Abdominal migraine is a variant type of migraine. It primarily affects children, and is rare in adults. It mainly causes episodes of abdominal pain without an accompanying headache. It is poorly understood. It is difficult to confirm the diagnosis, as periumbilical abdominal pain has an extensive differential diagnosis. It may be treated with analgesia in some patients, and other medications. Avoiding triggers can prevent an episode of abdominal migraine.

Signs and Symptoms 

Symptoms of abdominal migraine may include:

 Abdominal pain
 Nausea
 Vomiting
 Headache
 Photosensitivity
Loss of appetite
Pallor
These occur in distinct episodes. This can have a significant effect on day-to-day life. It usually does not occur with a headache. Body mass index is usually unaffected, and physical development is normal.

Causes 
Common migraine triggers may trigger abdominal migraines. Psychological stress (such as from school), a change in location (such as travel), changes to sleep, and exercise when this is not wanted, may all cause abdominal migraine.

Pathophysiology 
Abdominal migraine is poorly understood.

Diagnosis 
As with other types of migraines, there is no diagnostic test to identify abdominal migraines. Diagnosis is based on symptoms, a family history of migraines, and eliminations of other possible causes. It can take time before a diagnosis is made, as symptoms are not specific to abdominal migraine.

Diagnostic criteria from the International Classification of Headache Disorders are:
A. At least 5 attacks fulfilling criteria B-D.
B. Attacks of abdominal pain lasting 1–72 hours (untreated or unsuccessfully treated)
C. Abdominal pain has all of the following characteristics:
1. midline location, periumbilical or poorly localized
2. dull or "just sore" quality
3. moderate or severe intensity
D. During abdominal pain at least 2 of the following:
1. loss of appetite
2. nausea
3. vomiting
4. pallor
E. Not attributed to another disorder

Differential diagnosis 
Abdominal migraine must be distinguished from other causes of chronic or recurrent abdominal pain. These include irritable bowel syndrome, peptic ulcer disease, gastroesophageal reflux disease, mast cell activation syndrome, and celiac artery compression syndrome. It must also be distinguished from causes of acute abdominal pain, such as appendicitis, as wrong diagnosis may lead to unnecessary appendectomy.

Treatment

Short term 
Analgesia may be effective against abdominal migraine in some patients. Avoidance of intense light tends to have a short-term beneficial effect.

Long term 
Avoidance of triggers can be very helpful. Medications such as pizotifen, propanolol, and cyproheptadine may be used in rare circumstances.

Prognosis 
Abdominal migraine can have a significant impact on day-to-day life.
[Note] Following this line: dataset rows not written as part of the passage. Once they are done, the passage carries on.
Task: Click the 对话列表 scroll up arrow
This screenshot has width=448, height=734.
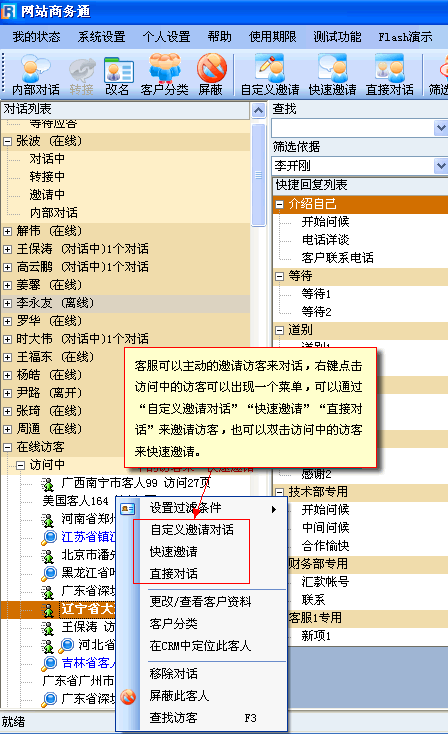Action: click(258, 110)
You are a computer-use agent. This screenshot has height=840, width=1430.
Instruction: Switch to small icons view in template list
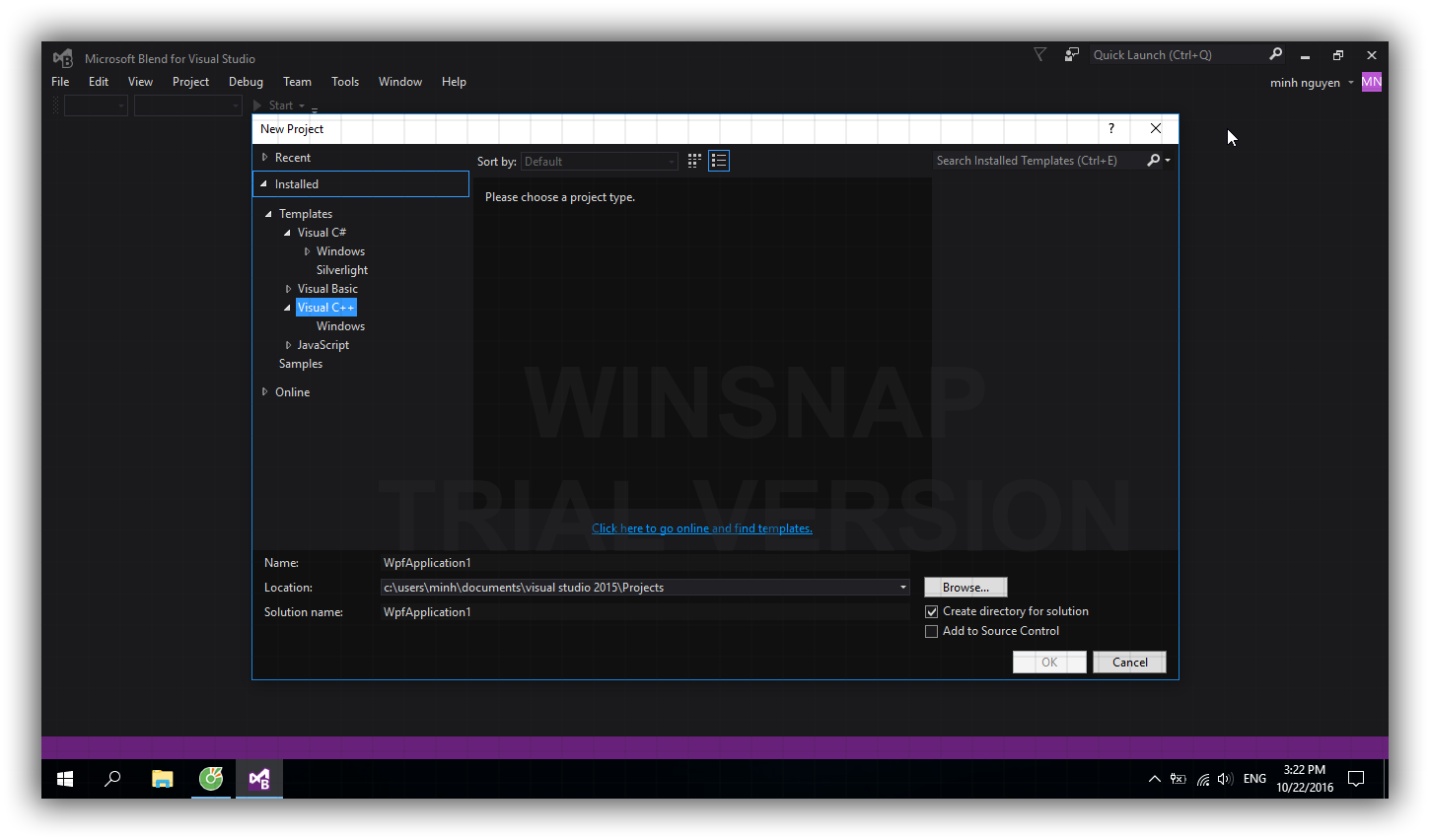click(694, 161)
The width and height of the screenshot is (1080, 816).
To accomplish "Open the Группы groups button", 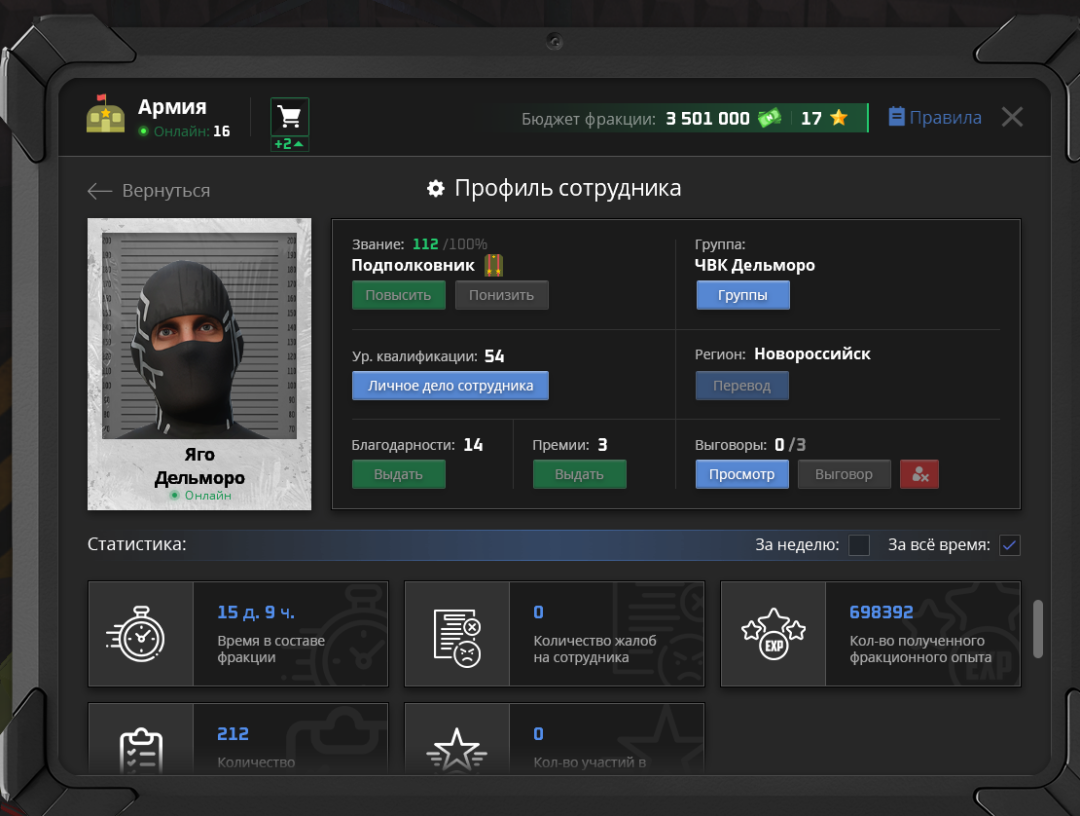I will (x=743, y=295).
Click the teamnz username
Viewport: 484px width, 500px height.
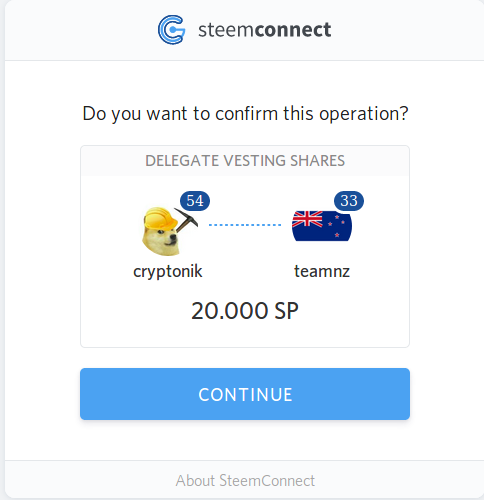322,271
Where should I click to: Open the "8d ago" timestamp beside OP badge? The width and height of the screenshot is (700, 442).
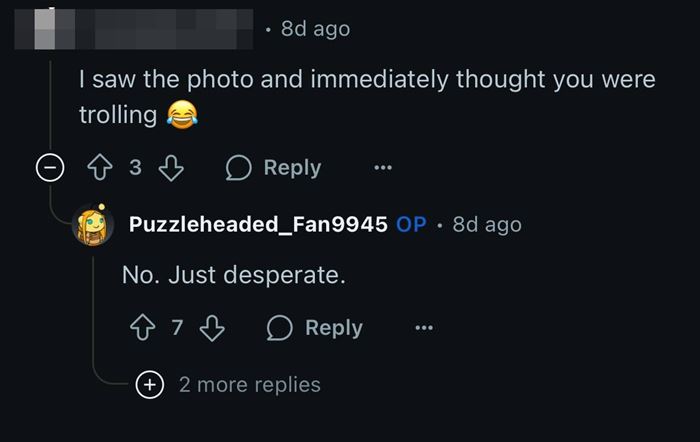pyautogui.click(x=487, y=224)
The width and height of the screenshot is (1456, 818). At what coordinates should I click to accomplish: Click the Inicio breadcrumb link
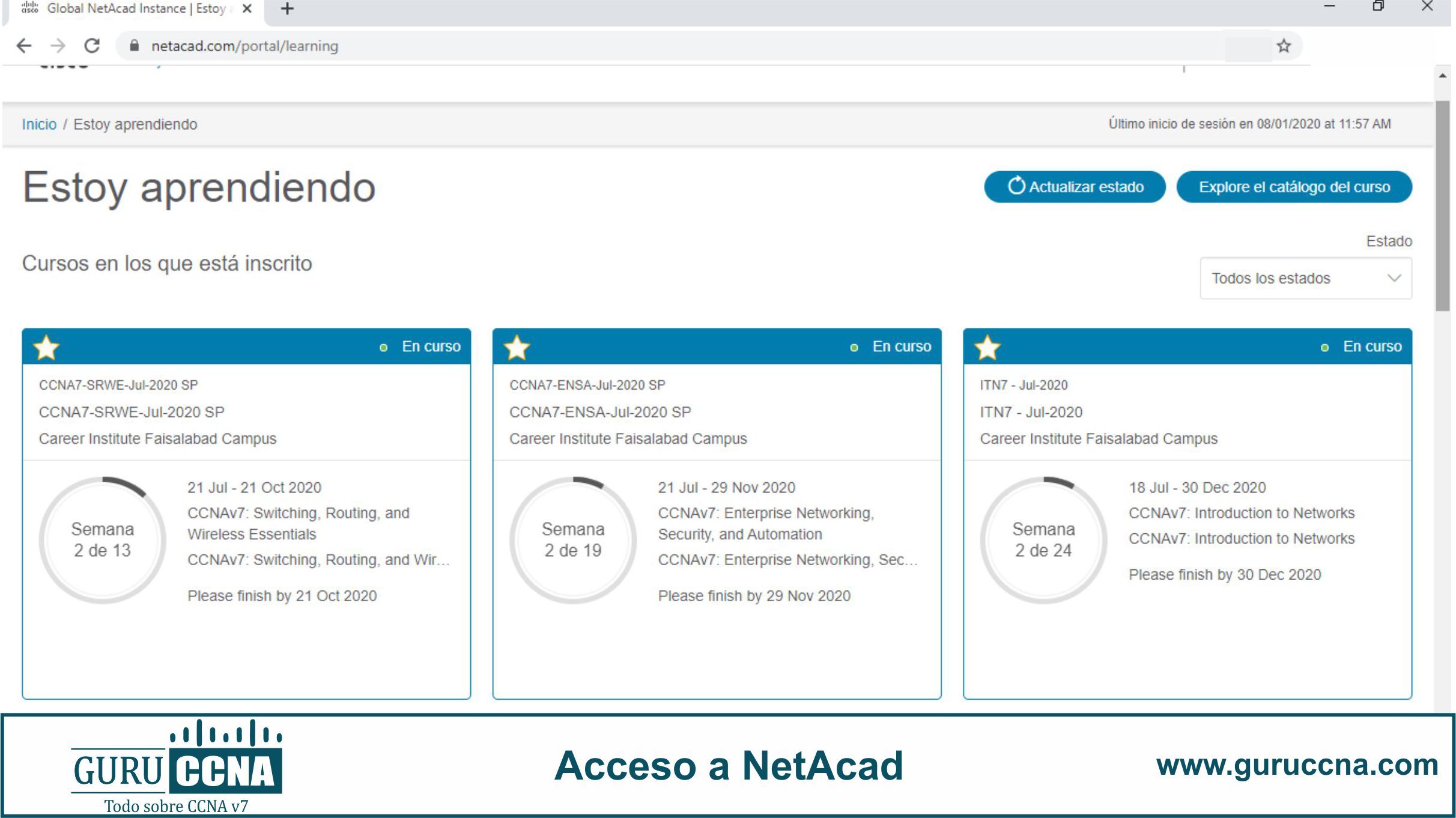(x=39, y=124)
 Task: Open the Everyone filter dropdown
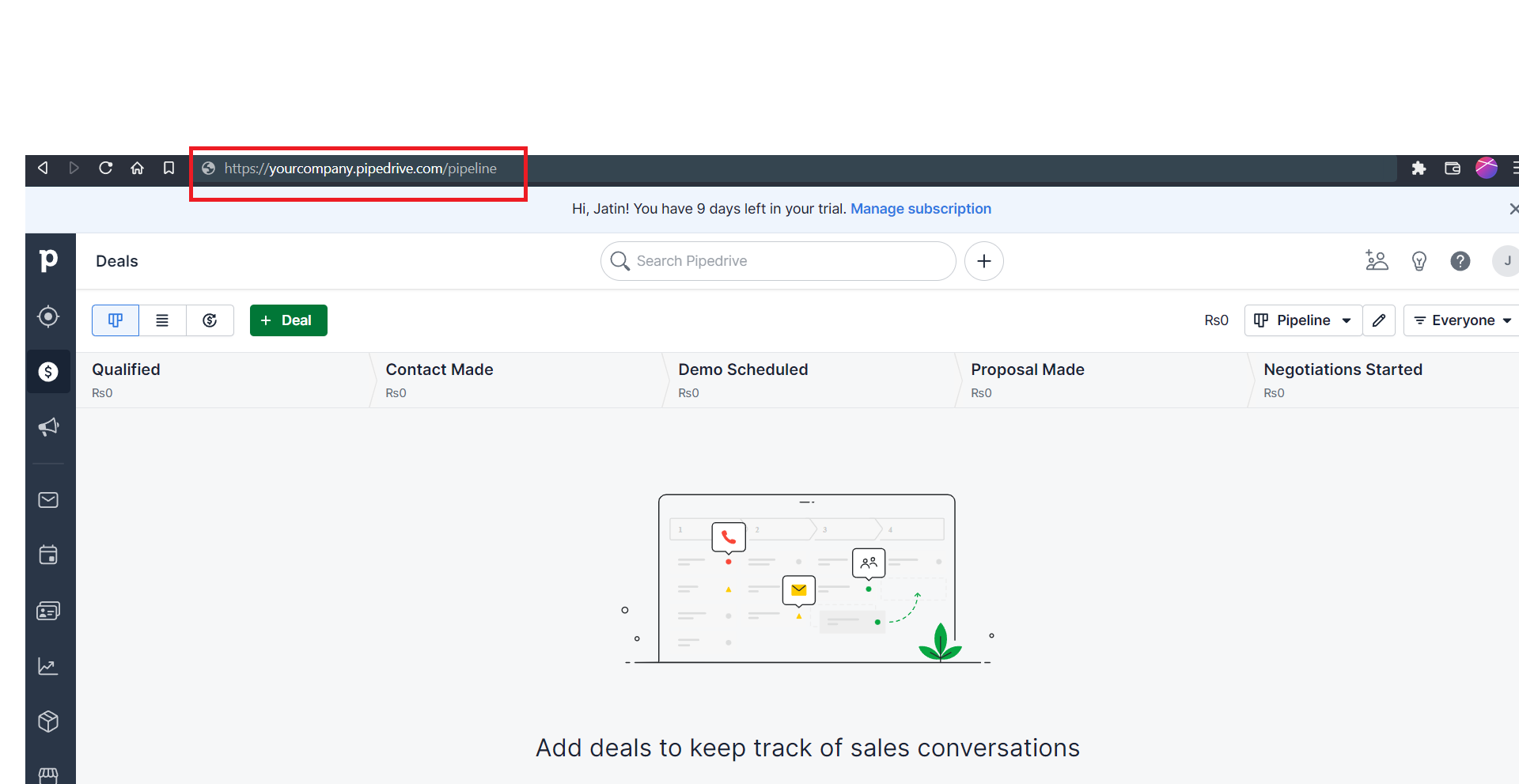(x=1462, y=320)
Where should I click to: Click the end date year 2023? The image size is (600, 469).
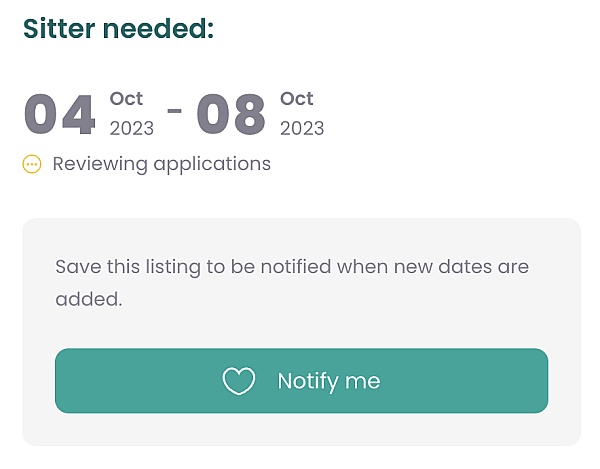point(302,128)
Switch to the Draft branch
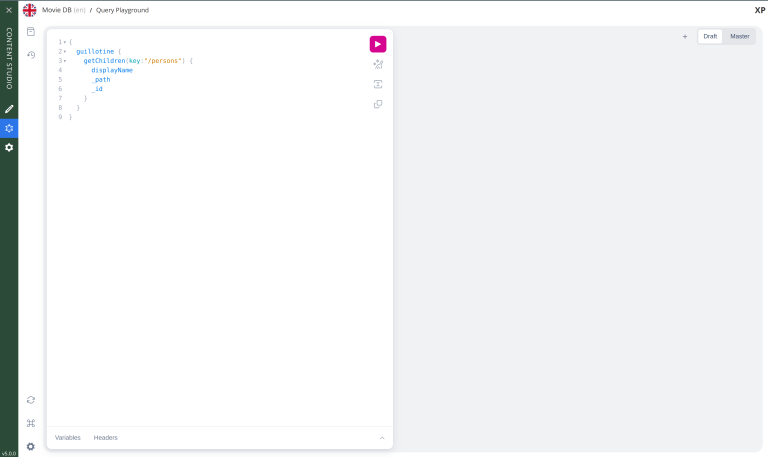Viewport: 768px width, 457px height. 710,36
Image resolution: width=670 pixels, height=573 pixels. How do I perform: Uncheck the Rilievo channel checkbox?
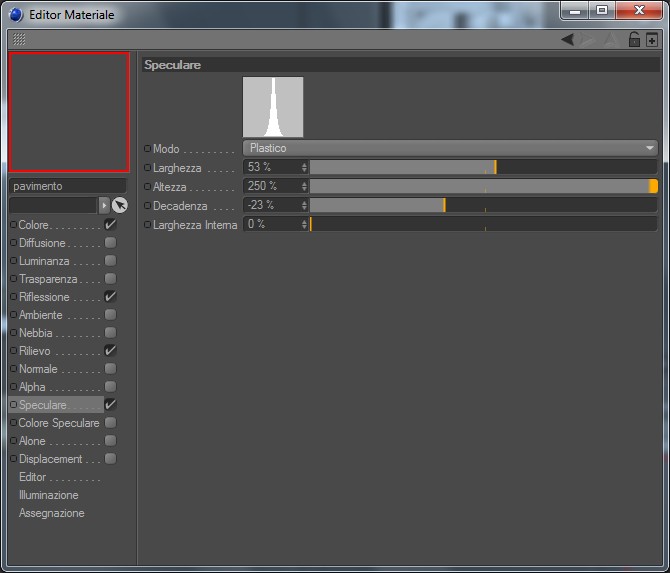[x=110, y=350]
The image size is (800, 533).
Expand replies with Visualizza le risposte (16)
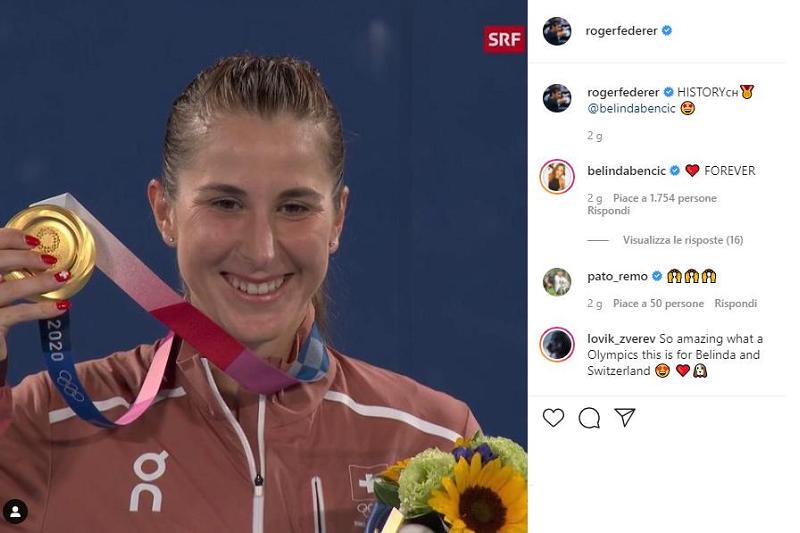[x=683, y=240]
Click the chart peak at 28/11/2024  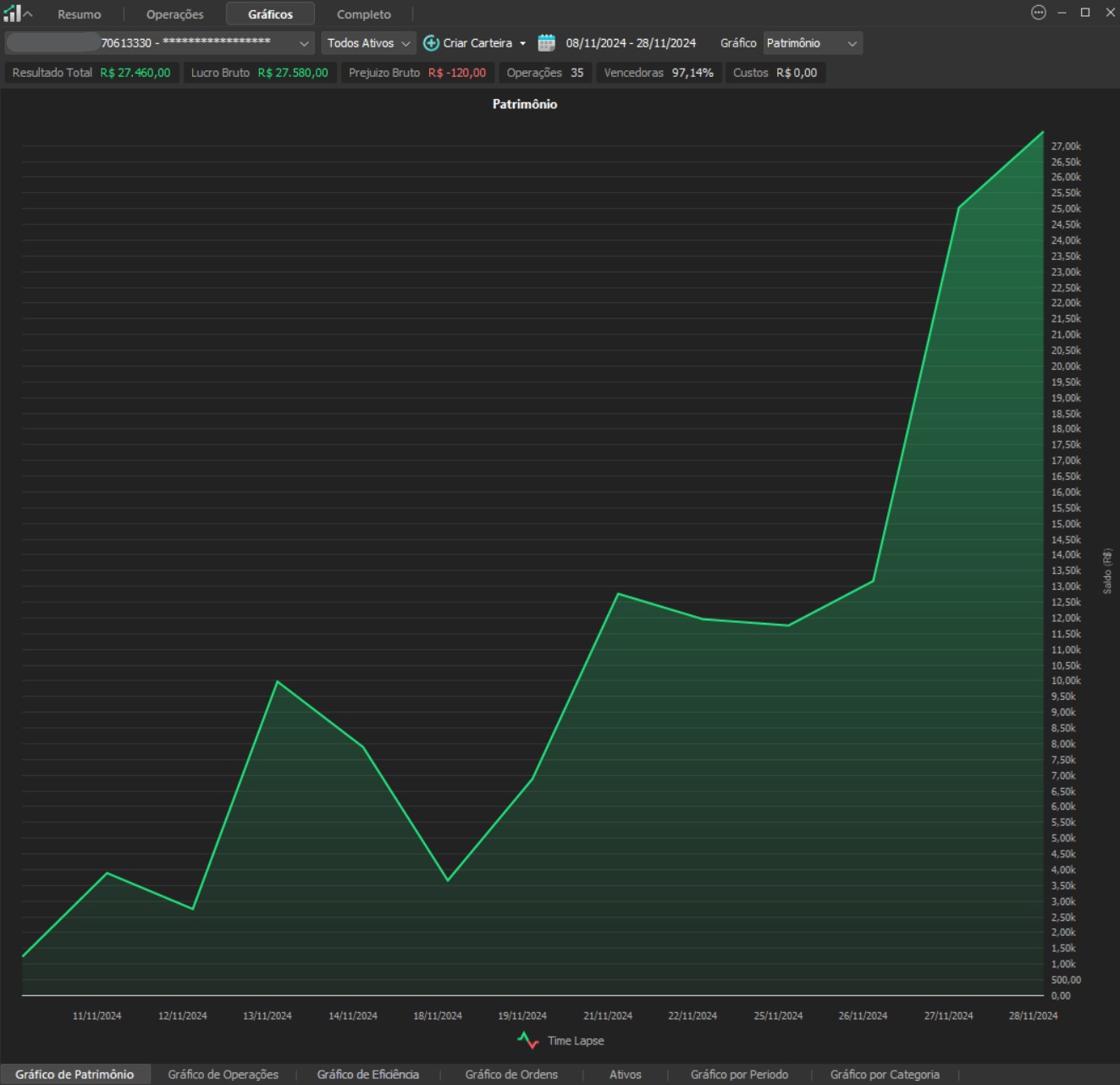(1042, 132)
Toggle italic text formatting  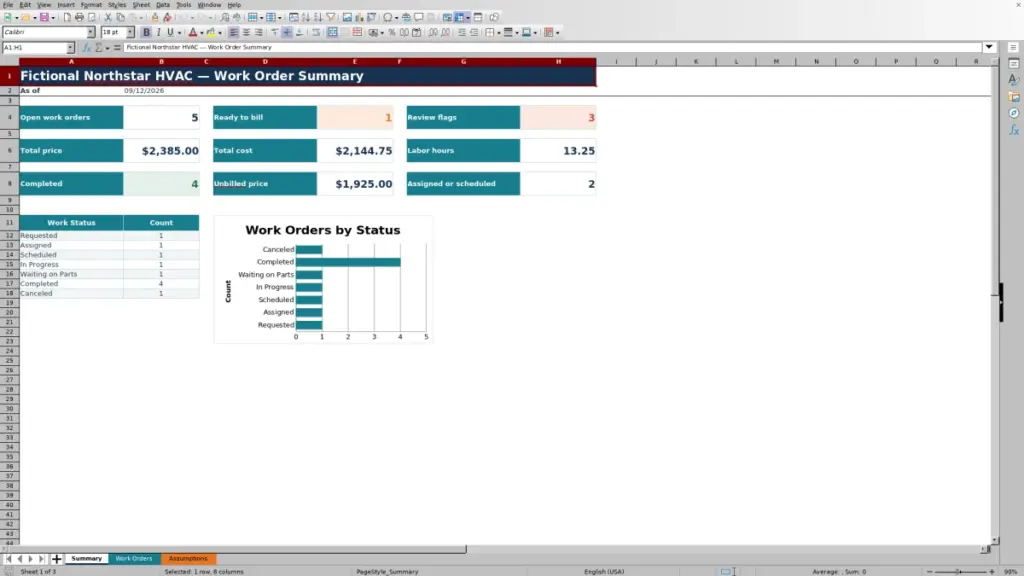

Children may miss school or other activities. It resolves in many patients. Prognosis is generally good in children, but variable in adults.

Epidemiology 
Abdominal migraine primarily affects children, for whom it is a common cause of chronic abdominal pain. It may be as high as 9% or as low as 1% among children. It is rare in adults. However, children diagnosed with abdominal migraines may have migraine headaches as adults. The mean age of diagnosis is 7 years. It appears to be slightly more common in women.

History 
This condition was first described in 1921 by Buchanan. It was once considered a controversial diagnosis. However, it is now accepted as a common cause of chronic abdominal pain in children.